Pan de la noche

 

L. Carlos Sánchez

La poesía es un tambor batiente. Una daga que desolla las entrañas y las germina en el papel.

La poesía lo toma del cuello, le arranca los ojos, y le hace ver la vida desde el instinto, vivirla incluso, desde la crueldad, el dolor y la nostalgia que es melancolía.

Para Ibán de León el más trascendente acontecimiento de los días a su paso, está en la muerte. La muerte que implican las balas y el cáncer. La muerte que reposa sobre una cama. La muerte que se prolonga en una sala de hospital donde sus ojos conviven con la más catártica desolación.

La muerte en la plaza, ese lugar del barullo que a la postre se convierte en un término de guerra donde mueren los del bando contrario.
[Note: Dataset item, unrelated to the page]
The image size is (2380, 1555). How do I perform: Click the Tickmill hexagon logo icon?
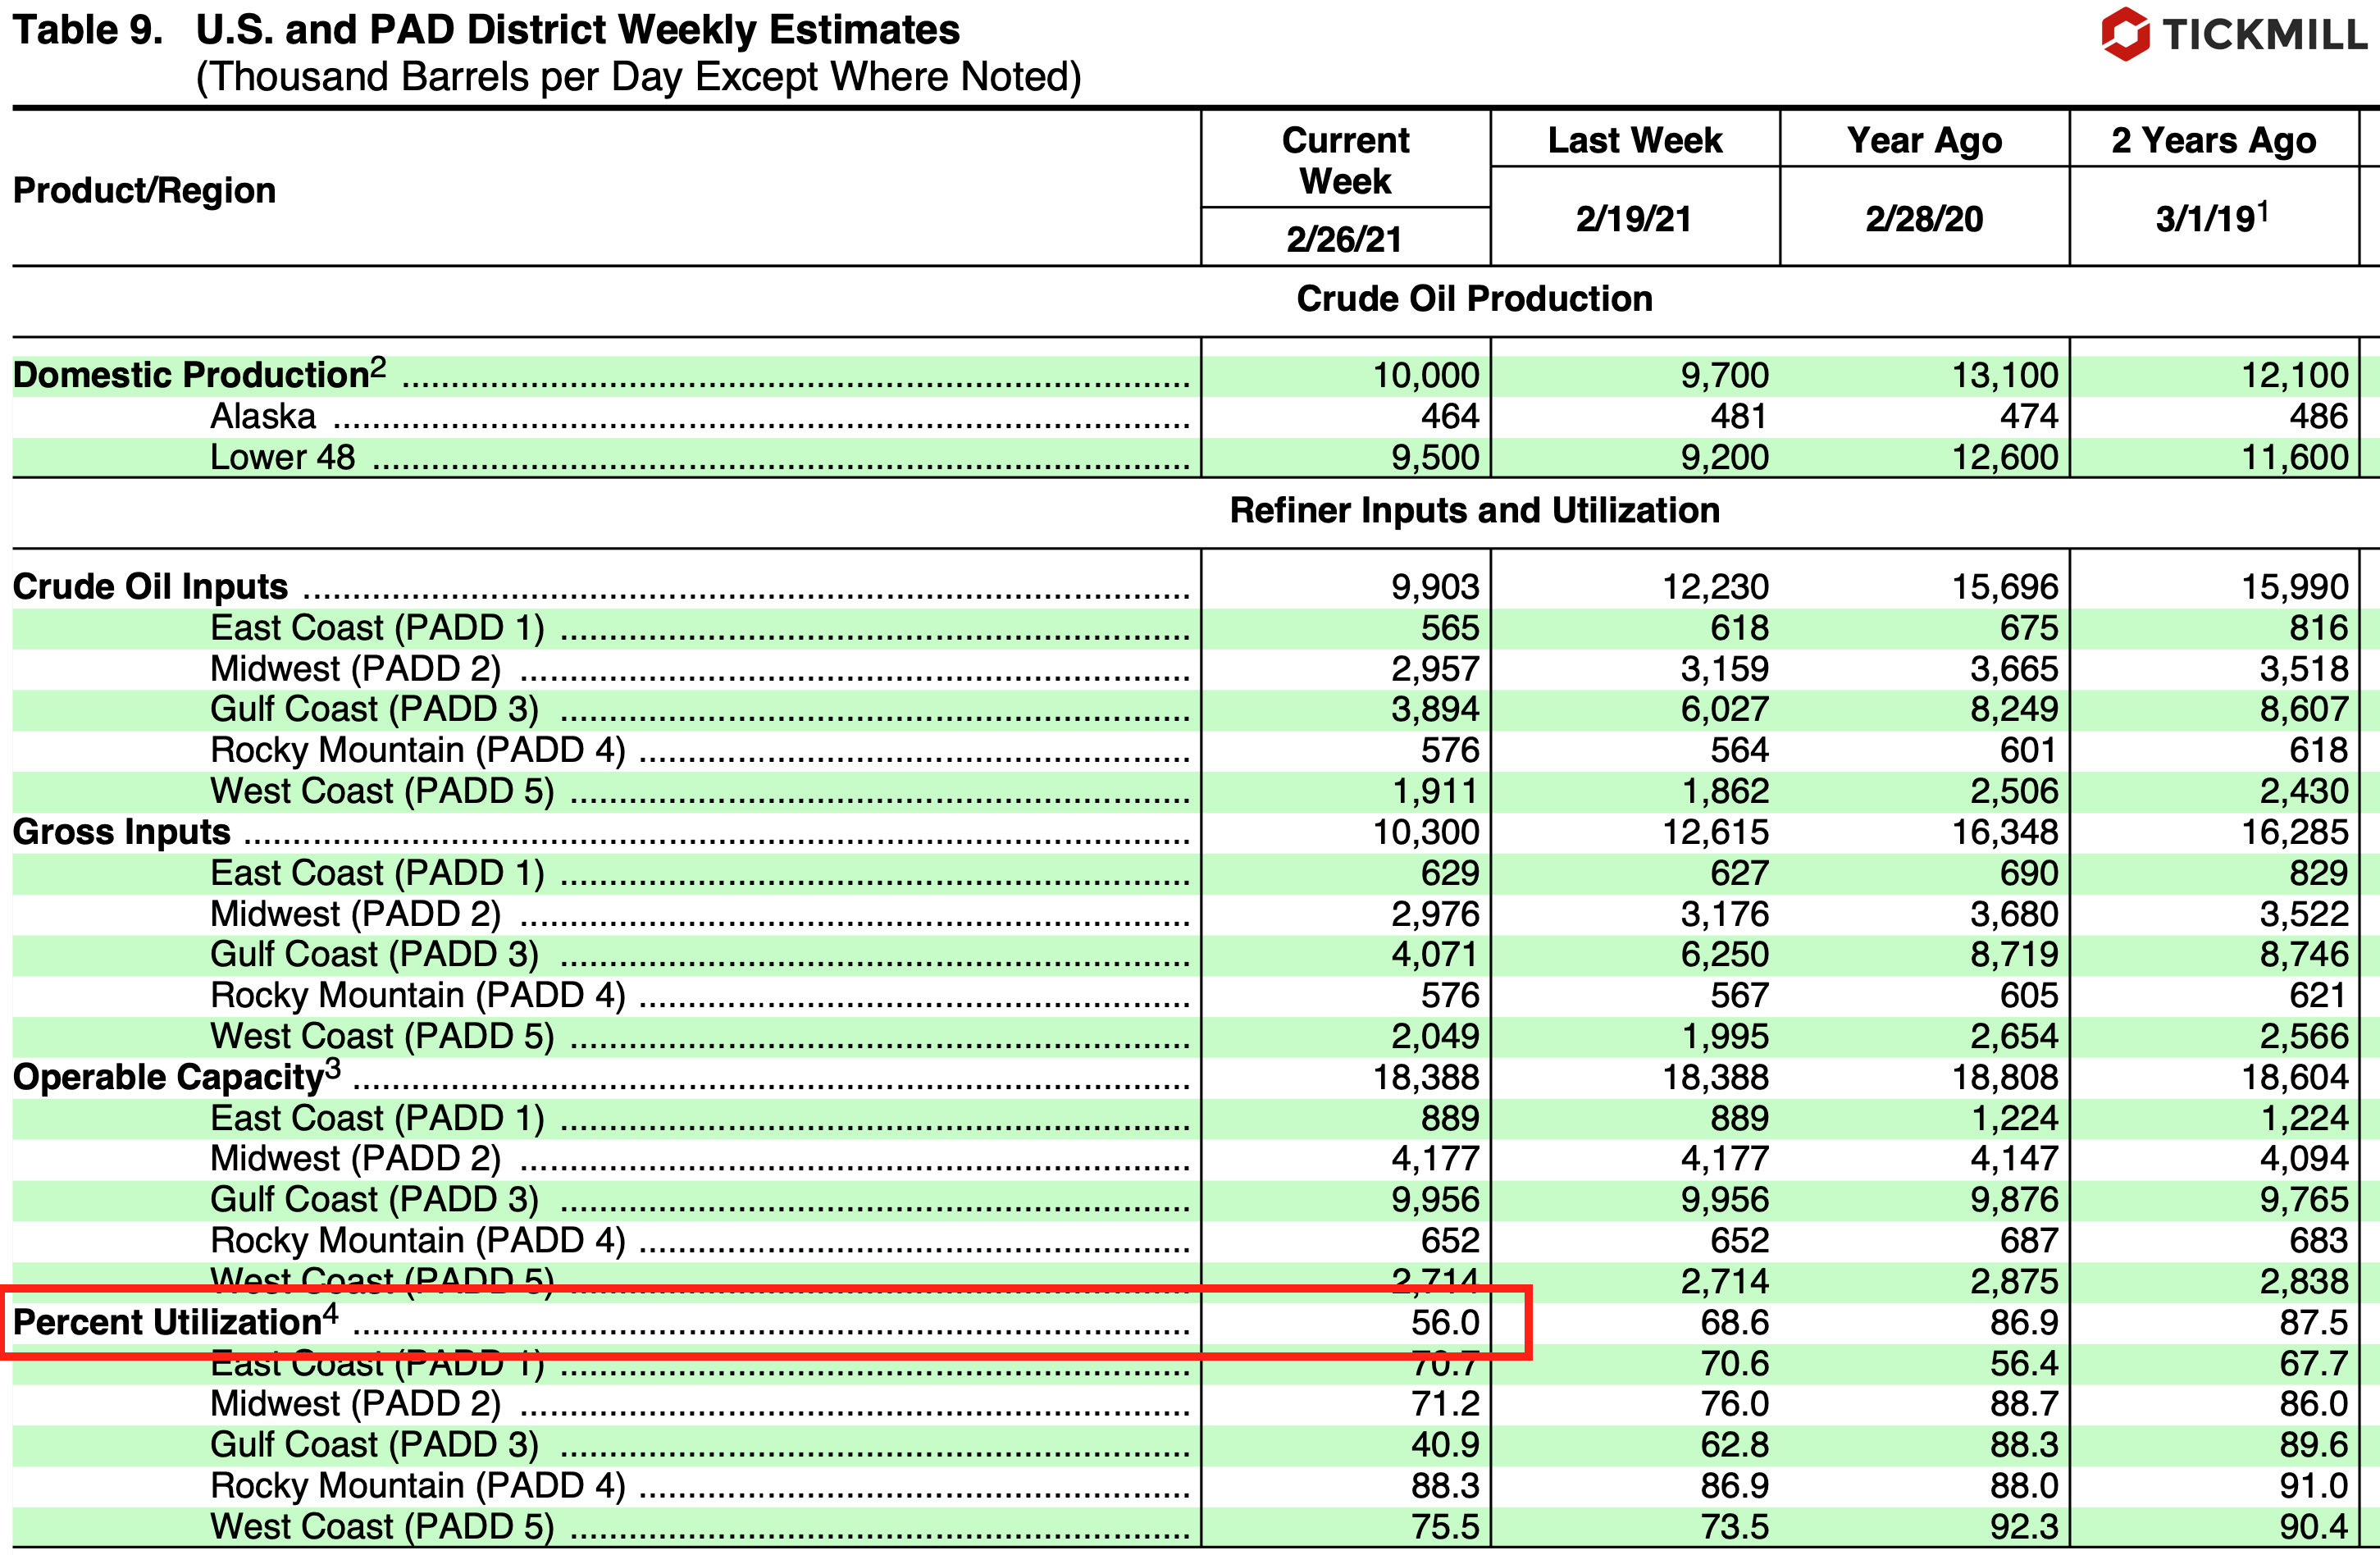(x=2125, y=34)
Ibán de León, en su poemario Pan de la noche (Premio Nacional de Poesía Ramón López Velarde 2018), desarrolla también los días a manera de informe hacia su madre, y le cuenta los miedos que son horror, los infortunios de cuerpos inertes al paso de su mirada.

-Tengo miedo, mamá. / Afuera están las voces. / Perros sin cuerpo le ladran al asfalto que va y desaparece.
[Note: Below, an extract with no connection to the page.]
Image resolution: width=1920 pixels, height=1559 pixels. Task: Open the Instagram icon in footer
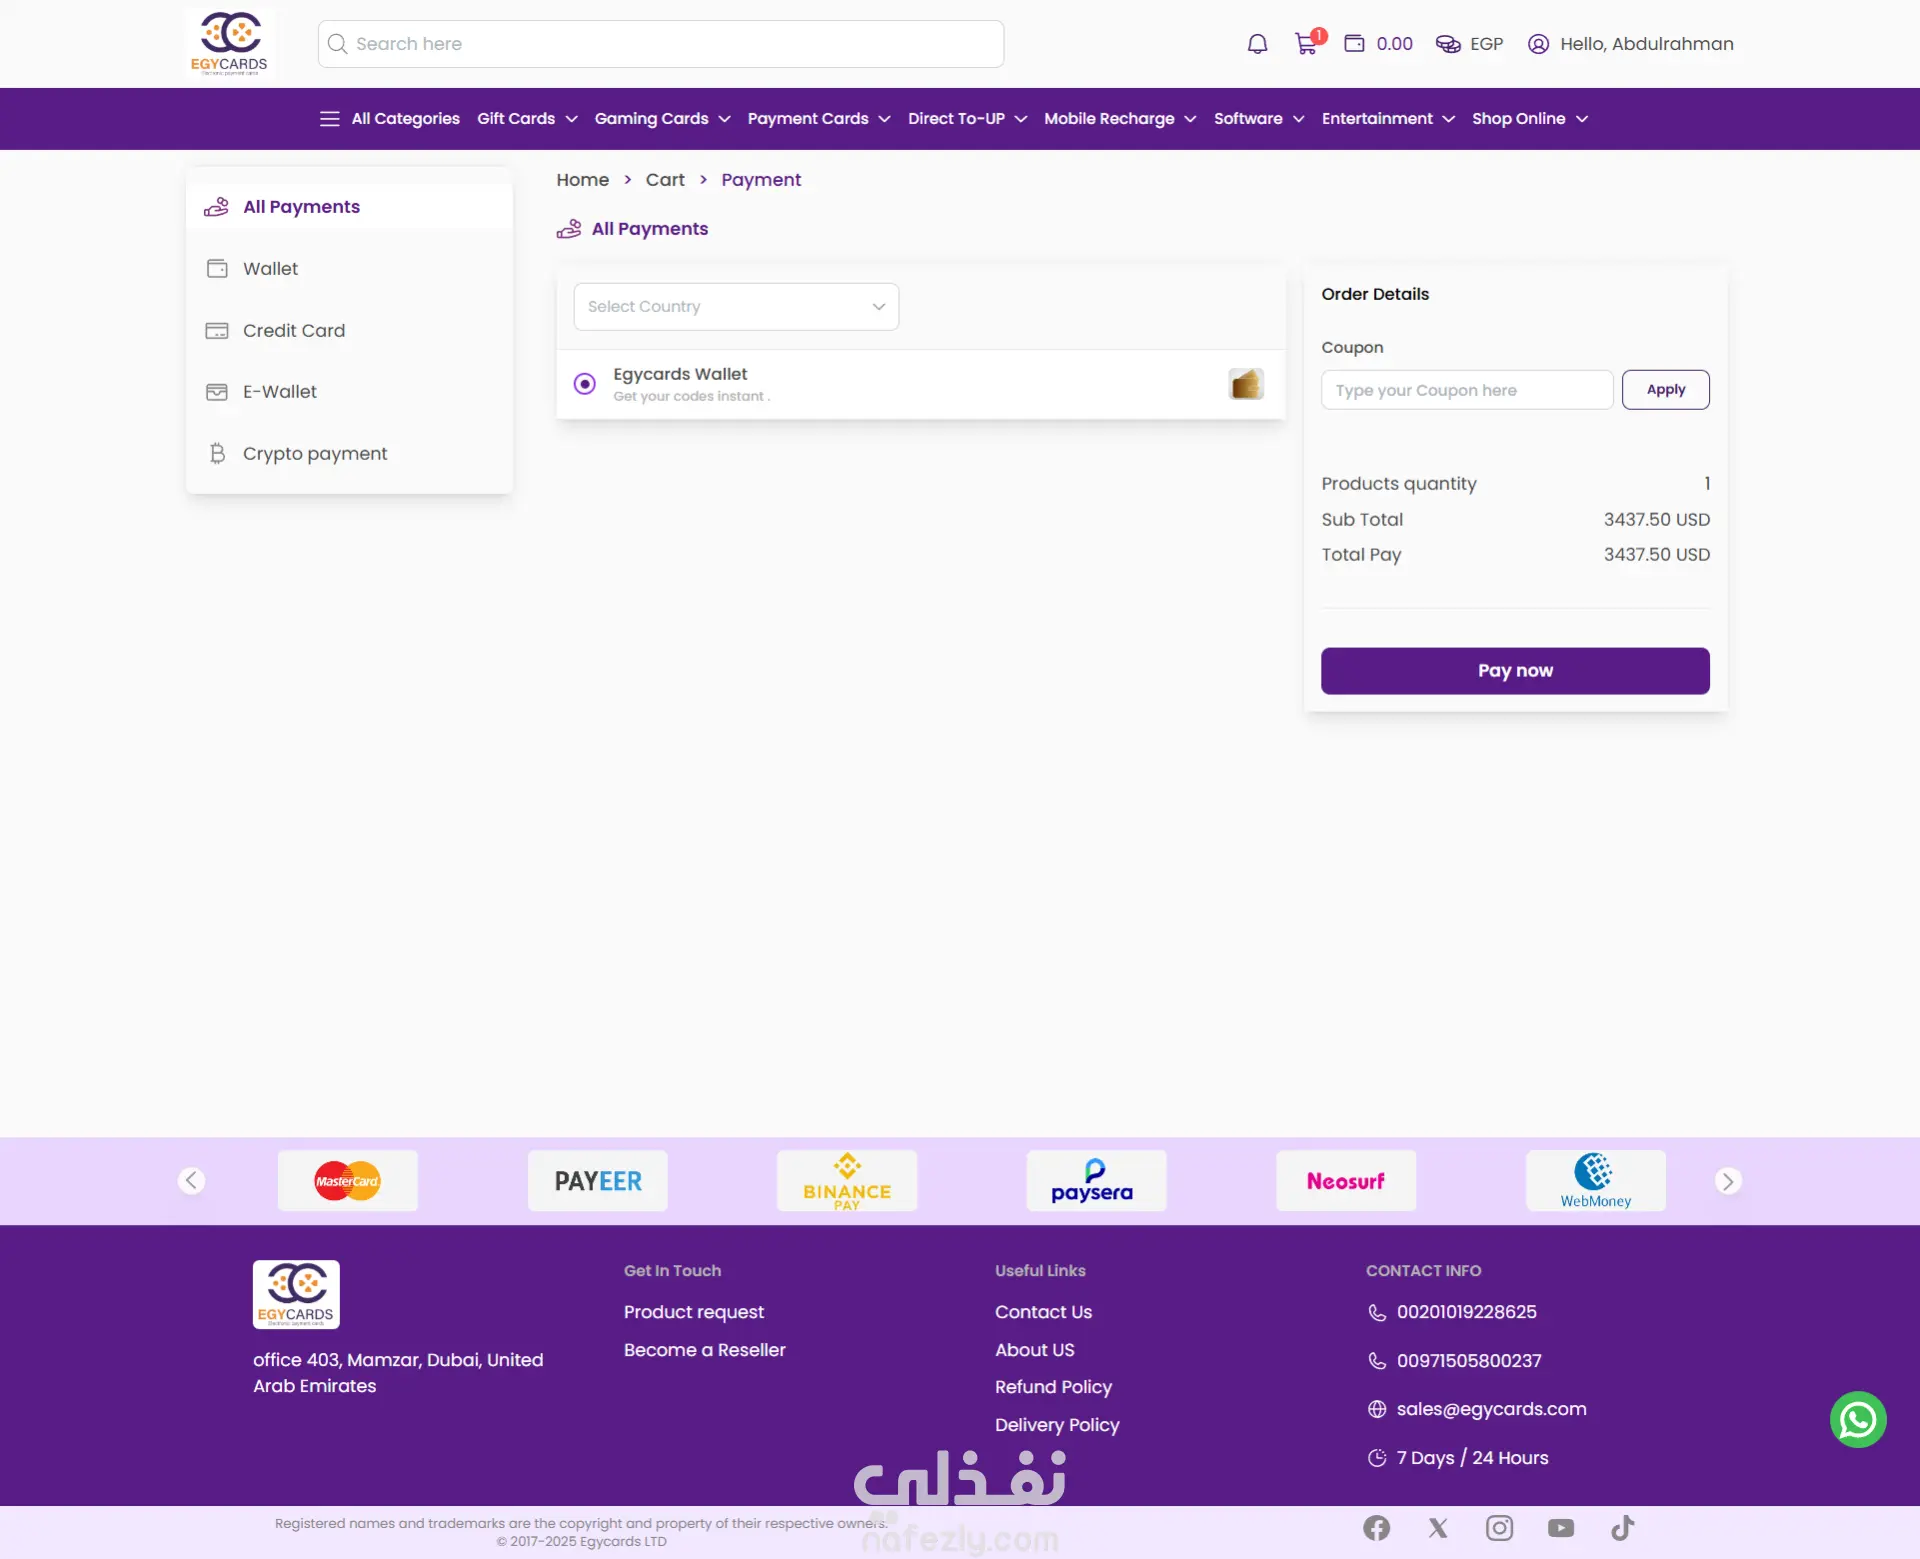click(x=1499, y=1528)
De lo urbano a lo rural. El tráfico que es metáfora, el sol que se levanta para encontrar la vida ya sin vida. Otra vez.

La historia sobre la mesa. La familia que vive del pan que dan las manos de la madre. El acto supremo del amor al salir a la calle y ofertar la paciencia y el empeño, para luego regresar a besar con miradas y calor el nombre de los hijos.

La biografía vista no desde los ojos del poeta, de la memoria sí, el desaliento, los confines del tiempo donde la voz madre se desvanece en el dolor de una cama de hospital, con la más alta temperatura a la que el médico le construye un dictamen arbitrario e indiferente: Es normal.

Tiene rabia y ternura. La prosa en crónica que es poesía y describe los más certeros resquebrajamientos del alma:

Hay un viaje:

Tus hijas lloran. Se acercan a la caja, te hablan, como si detrás del vidrio pudieras escuchar. Huele a tierra sacada de la tierra, húmeda. A tierra que cae y al final sobresale encima de sus límites formando un montoncito al que le dicen tumba. Alguien pone la cruz. Luego traen las flores que han empezado a marchitarse. Rezan. Encienden velas cuyas llamas apenas se distinguen bajo la caridad abrumadora de domingo.

La pala que se clava en la tierra. El último resquicio de luz que enciende el impulso por la construcción de esta ofrenda en verso y en prosa: al origen. La angostura de la que el poeta emana y desde la palabra observa cómo se le escapa la vida a ese ser que desde su último hálito se hospeda en medio de su pecho. Para siempre.